● WORK INSTRUCTIONS
What lines of the data below hold the string "with"? Copy each one.

● TASK DATA
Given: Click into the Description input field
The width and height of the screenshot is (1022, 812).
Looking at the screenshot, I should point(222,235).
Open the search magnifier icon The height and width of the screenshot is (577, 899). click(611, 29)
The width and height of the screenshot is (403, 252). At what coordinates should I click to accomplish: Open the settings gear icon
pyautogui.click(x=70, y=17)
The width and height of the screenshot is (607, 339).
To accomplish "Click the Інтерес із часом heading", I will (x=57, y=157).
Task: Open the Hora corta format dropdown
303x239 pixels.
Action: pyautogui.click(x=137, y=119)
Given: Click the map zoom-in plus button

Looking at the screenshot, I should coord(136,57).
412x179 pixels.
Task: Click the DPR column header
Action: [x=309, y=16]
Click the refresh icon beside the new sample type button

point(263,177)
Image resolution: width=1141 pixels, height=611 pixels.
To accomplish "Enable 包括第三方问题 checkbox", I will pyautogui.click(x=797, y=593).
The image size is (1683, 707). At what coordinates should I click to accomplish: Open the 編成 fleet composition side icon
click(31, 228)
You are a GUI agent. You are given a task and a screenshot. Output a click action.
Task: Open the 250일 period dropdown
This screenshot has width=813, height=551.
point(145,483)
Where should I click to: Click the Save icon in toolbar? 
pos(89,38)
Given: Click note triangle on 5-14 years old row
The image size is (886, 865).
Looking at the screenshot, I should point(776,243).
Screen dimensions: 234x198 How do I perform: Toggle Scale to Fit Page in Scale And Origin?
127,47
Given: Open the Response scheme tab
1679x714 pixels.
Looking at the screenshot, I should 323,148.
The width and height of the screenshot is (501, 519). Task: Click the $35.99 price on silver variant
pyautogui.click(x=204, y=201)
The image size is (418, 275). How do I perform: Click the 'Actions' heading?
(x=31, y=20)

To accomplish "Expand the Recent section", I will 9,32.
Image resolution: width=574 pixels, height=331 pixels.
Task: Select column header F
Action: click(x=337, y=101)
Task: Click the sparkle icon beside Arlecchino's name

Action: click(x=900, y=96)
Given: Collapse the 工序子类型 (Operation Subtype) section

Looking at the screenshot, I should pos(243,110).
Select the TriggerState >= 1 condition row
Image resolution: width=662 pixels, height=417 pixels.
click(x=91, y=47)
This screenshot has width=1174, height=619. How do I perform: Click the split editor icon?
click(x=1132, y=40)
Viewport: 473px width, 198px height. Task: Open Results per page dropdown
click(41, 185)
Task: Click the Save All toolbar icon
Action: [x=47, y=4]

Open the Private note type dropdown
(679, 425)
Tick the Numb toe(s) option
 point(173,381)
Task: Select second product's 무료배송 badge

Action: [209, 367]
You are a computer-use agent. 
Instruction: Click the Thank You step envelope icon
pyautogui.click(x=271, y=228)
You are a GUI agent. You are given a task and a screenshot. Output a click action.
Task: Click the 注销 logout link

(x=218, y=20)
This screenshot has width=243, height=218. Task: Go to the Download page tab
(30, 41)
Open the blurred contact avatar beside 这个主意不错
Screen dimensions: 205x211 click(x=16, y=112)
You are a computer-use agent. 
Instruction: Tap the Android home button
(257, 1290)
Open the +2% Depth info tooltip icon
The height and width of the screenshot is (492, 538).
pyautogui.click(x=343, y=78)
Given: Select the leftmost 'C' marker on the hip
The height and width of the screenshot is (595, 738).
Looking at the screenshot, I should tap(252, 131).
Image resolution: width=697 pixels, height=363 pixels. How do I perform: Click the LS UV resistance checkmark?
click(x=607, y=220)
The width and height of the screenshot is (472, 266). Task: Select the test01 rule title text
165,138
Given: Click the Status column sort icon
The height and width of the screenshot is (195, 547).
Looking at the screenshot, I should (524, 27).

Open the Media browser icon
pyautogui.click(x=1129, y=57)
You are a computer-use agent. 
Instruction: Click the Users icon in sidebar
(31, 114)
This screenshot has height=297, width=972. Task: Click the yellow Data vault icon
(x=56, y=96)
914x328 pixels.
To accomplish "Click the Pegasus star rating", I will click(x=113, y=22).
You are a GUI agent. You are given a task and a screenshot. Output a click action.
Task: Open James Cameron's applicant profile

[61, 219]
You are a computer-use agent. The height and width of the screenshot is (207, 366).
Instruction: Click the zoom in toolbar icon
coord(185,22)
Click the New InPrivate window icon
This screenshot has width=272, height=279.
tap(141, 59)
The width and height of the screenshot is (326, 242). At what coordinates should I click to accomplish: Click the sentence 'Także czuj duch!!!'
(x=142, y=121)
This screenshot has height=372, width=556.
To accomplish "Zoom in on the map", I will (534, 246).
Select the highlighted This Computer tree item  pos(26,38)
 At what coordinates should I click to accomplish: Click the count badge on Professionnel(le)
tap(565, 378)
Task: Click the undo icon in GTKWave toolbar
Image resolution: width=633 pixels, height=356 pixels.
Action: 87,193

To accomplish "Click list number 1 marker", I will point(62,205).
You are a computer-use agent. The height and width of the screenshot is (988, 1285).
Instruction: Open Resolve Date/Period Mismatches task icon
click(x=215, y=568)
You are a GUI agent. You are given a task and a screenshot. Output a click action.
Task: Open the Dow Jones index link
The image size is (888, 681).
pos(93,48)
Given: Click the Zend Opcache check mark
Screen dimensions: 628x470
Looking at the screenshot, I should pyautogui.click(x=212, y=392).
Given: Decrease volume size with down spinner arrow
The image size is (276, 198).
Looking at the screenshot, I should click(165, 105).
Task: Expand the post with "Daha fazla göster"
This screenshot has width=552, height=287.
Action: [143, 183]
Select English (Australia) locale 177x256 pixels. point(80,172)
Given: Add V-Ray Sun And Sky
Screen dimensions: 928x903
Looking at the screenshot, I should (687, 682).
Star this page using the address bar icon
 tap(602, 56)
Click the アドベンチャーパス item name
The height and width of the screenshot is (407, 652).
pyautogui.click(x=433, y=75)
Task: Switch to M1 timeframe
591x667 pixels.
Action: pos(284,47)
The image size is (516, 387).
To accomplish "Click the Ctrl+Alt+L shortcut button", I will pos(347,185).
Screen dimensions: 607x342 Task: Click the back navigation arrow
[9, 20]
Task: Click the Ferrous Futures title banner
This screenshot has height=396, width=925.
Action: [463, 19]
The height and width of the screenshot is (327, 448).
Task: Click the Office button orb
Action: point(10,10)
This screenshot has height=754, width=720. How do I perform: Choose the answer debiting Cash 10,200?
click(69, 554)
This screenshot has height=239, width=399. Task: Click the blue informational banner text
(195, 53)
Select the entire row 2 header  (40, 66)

● ANSWER SPACE
Given: Decrease volume size with down spinner arrow
Task: Expand the post with "Daha fazla göster"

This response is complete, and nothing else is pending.